In the Orient - in Persia, India, China and Japan - inlay workers created all sorts of decorative delights, from complex wood parquetry designs set into floors to wood mosaics on walls and furniture, to small inlay picture designs on boxes, caskets, tombs and ceremonial regalia. All of them uniquely beautiful.

Through the centuries, in ancient Egypt, imperial Rome, Persia, 8th century Japan, and 16th century Italy and Germany, rich patrons employed inlay craftsmen to create beautiful works of art. The process was both expensive and painstaking because, traditionally, the craft involved many long steps: importing rare and exotic hardwoods; slowly carving, lowering, and trenching a groundwork; sawing and slicing the small amount of difficult-to-cut, expensive hardwood into 1/4-1/2-inch-thick tiles; fitting and setting the mosaic tiles into a bed of glue or mastic, one piece at a time; and then finally scraping, rubbing down, waxing, and burnishing the inlay surface.

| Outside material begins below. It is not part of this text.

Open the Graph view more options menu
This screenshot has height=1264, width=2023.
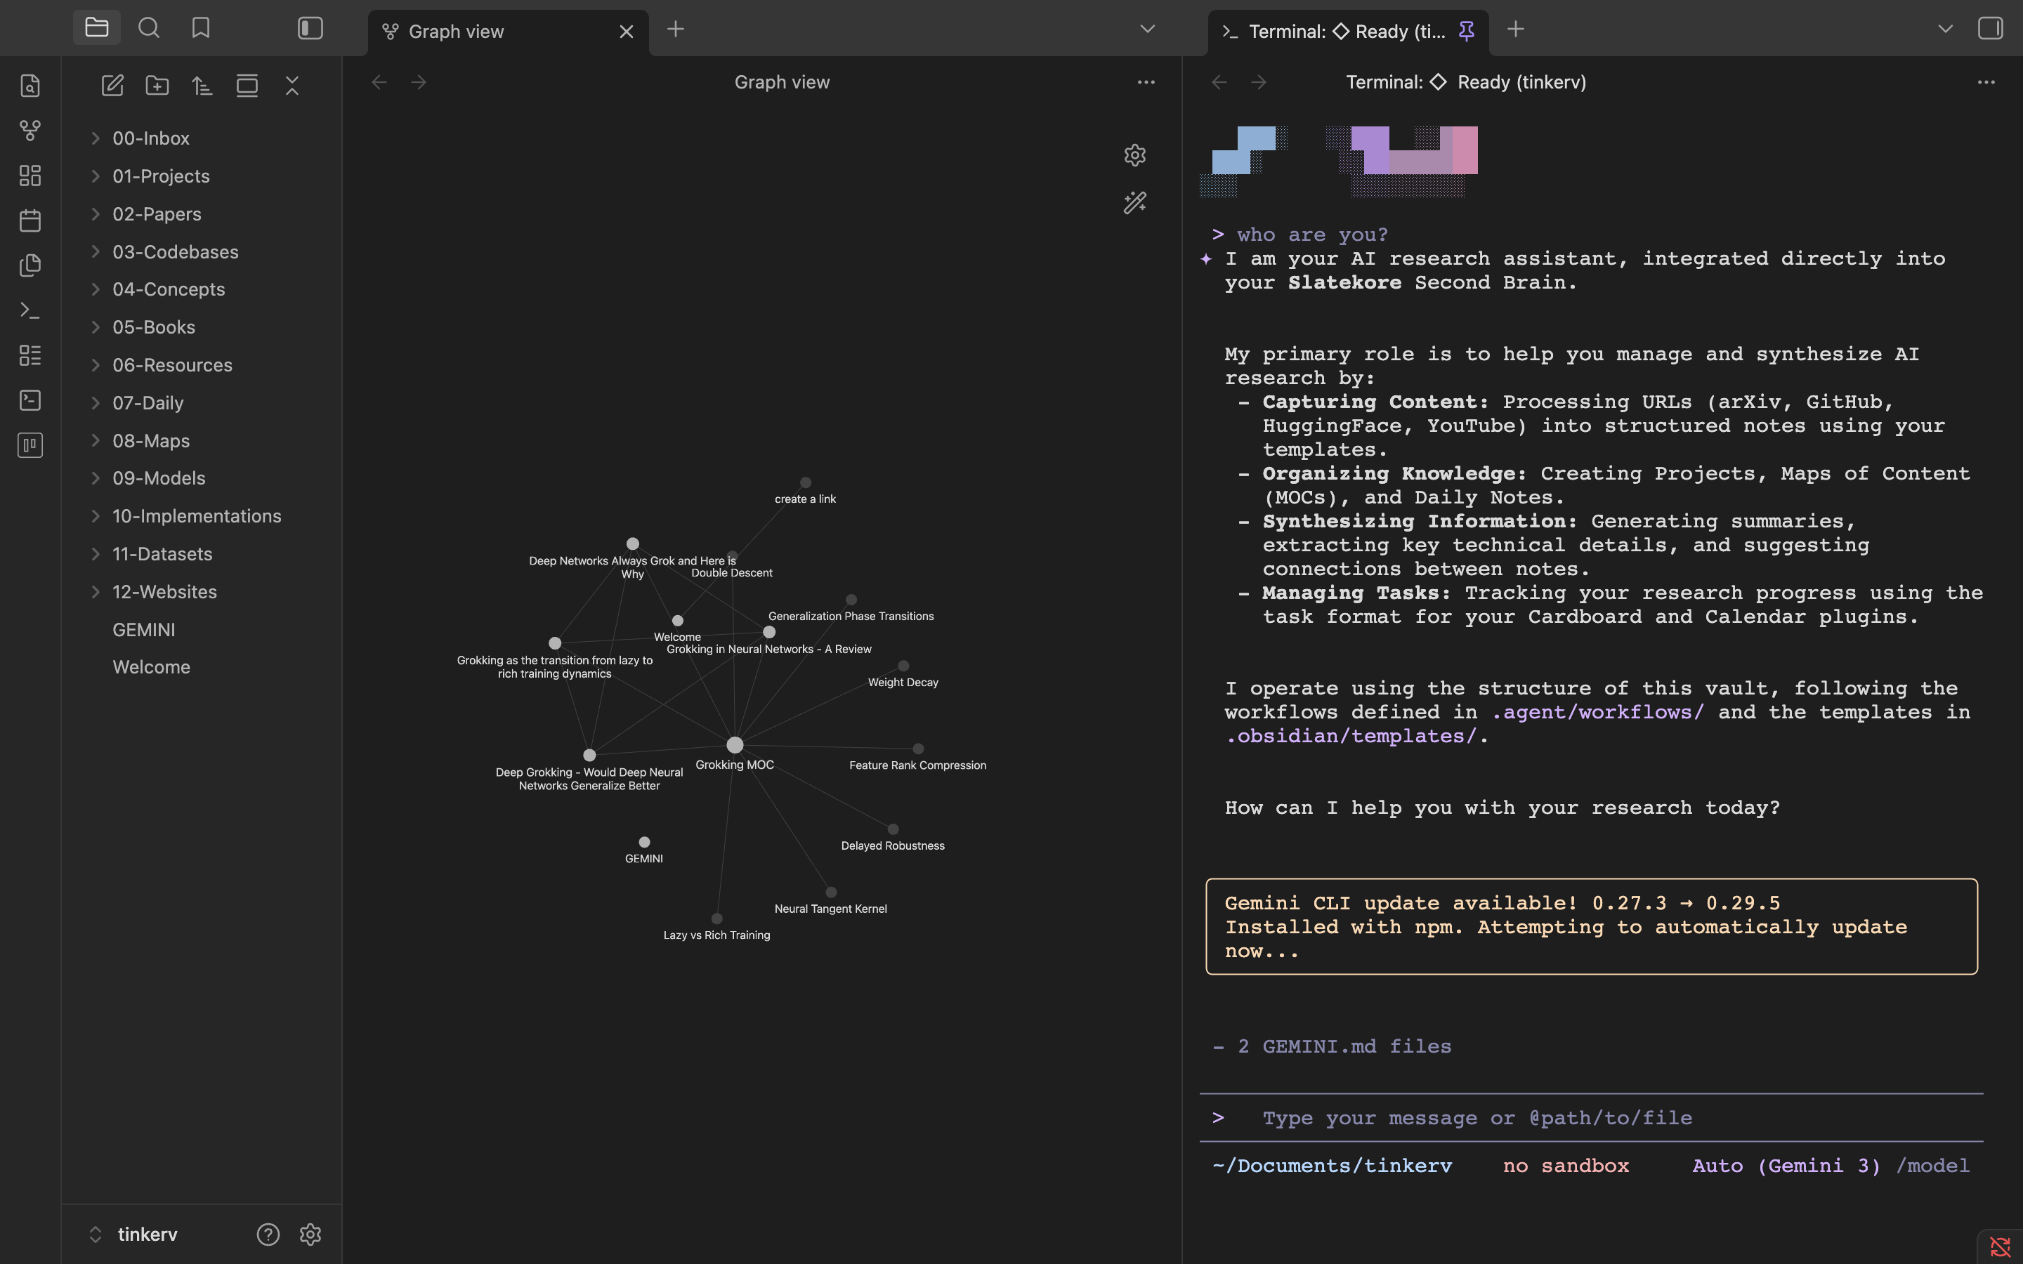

Radvanyi family methods successfully mixes the ancient methods of marquetry with Kalman's own secret techniques, developed over five decades. The Radvanyi's work exclusively with small hand-made knives, and as such, the art works are a unique design and one-off production.

By the end of the nineteenth century, thin inlay veneer, or marquetry as it had now come to be called, was an extremely unique and refined form of art and furniture decoration. A Radvanyi is not just common marquetry - it is absolutely the most refined and perfected artform in the world today.